== Description of the task ==
Reproduce the Security Lake subscriber passage below between "Create the Amazon Security Lake subscriber for federated" and "up Federated Analytics.", inclusive, swapping "workflow" for "process".

== Supplied passage ==

┄┄┄┄┄┄┄┄┄┄┄┄┄┄┄┄┄┄┄┄

Create the Amazon Security Lake subscriber for federated search access
This topic covers the second part of the Create subscribers step of the workflow for creating an Amazon Security Lake federated provider. You cannot follow this step until you complete the steps that precede it in the federated provider setup workflow. See the checklist of tasks to set up Federated Analytics.
To give Federated Analytics the capacity to run federated searches over the remote datasets that are collected in your Amazon Security Lake account, you must define an Amazon Security Lake subscriber that provides federated search access.
Setting up an Amazon Security Lake subscriber to grant federated search access to your Federated Analytics federated provider requires that you do the following things:
- First, create an Amazon Security Lake subscriber for federated search access. As you do so, link your Federated Analytics federated provider to that Amazon Security Lake subscriber.
- In Amazon Security Lake, open a form for a new subscriber for Lake Formation query access.
- In Federated Analytics, copy the values of the Splunk's AWS account and External ID fields from the Create subscribers page into corresponding fields on the Amazon Security Lake subscriber form.
- Create the Amazon Security Lake subscriber for Lake Formation query access.
- Second, link the Amazon Security Lake subscriber for federated search access to your federated provider.
- In Amazon Security Lake, copy the values of the Resource Share name and Resource Share ARN fields in the detail page of the subscriber you just created.
- In Federated Analytics, paste those values into the corresponding Resource Share name and Resource Share ARN fields on the Create subscribers page of your federated provider definition.

┄┄┄┄┄┄┄┄┄┄┄┄┄┄┄┄┄┄┄┄

== Source excerpt ==
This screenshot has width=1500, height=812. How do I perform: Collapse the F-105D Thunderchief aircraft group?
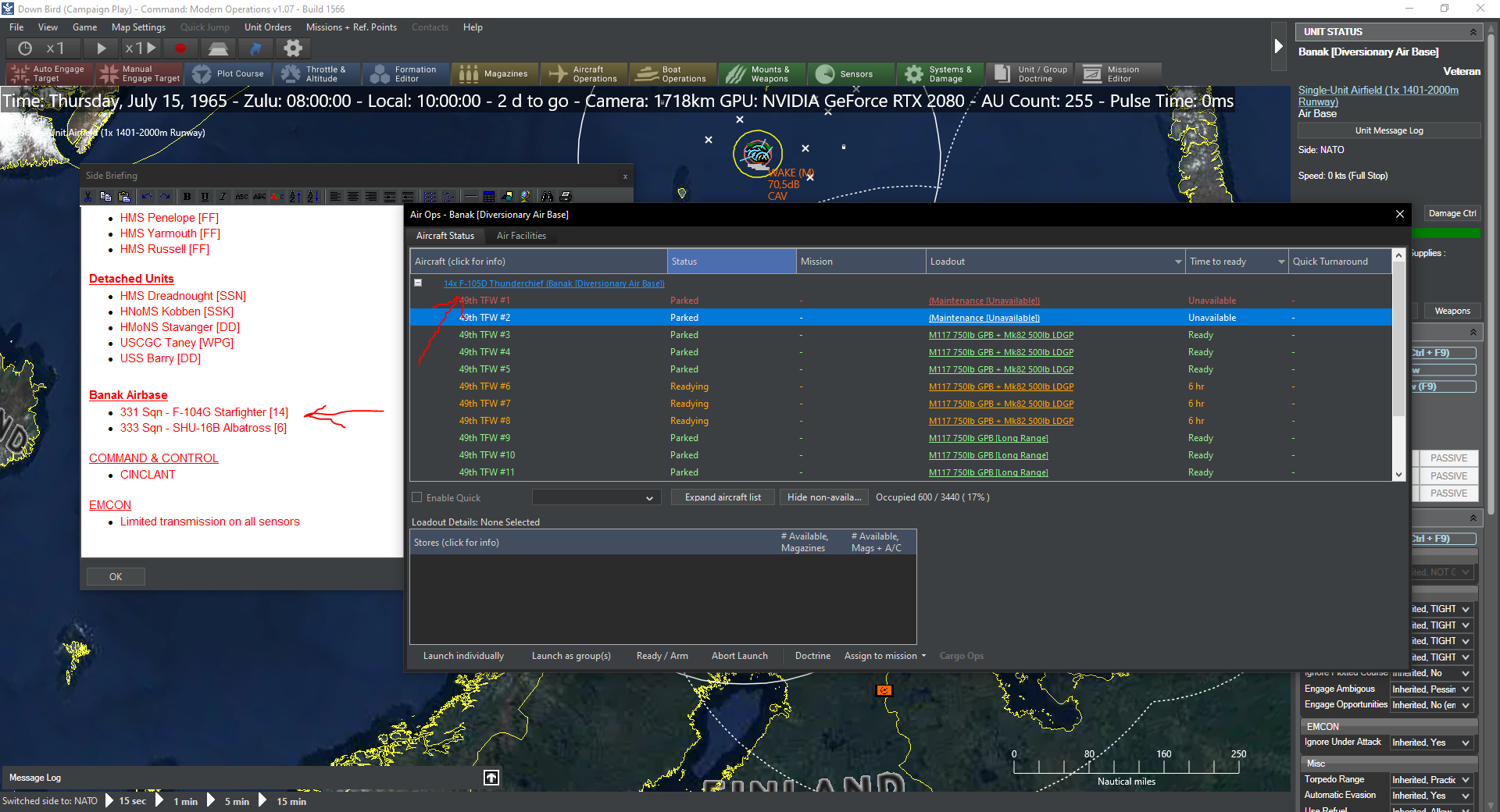[418, 283]
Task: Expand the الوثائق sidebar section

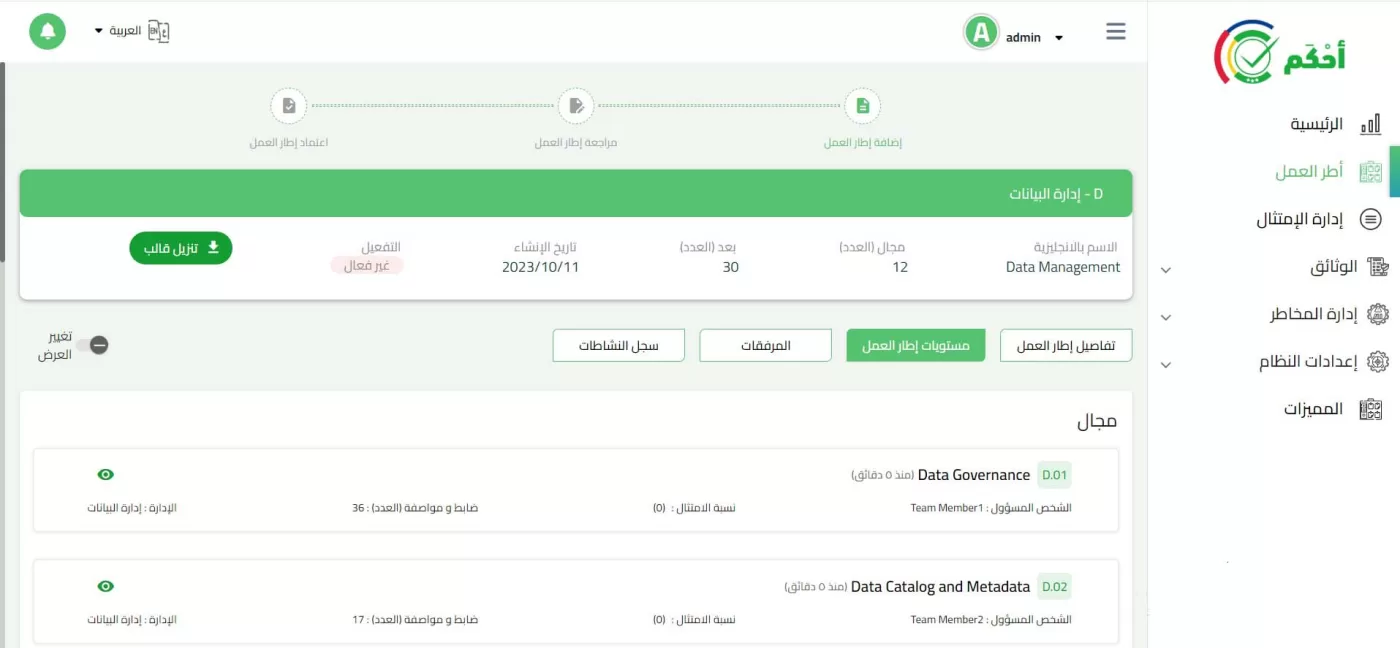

┄┄┄┄┄┄┄┄┄┄┄┄┄┄┄┄┄┄┄┄

== Answer to this exercise ==
Create the Amazon Security Lake subscriber for federated search access
This topic covers the second part of the Create subscribers step of the process for creating an Amazon Security Lake federated provider. You cannot follow this step until you complete the steps that precede it in the federated provider setup process. See the checklist of tasks to set up Federated Analytics.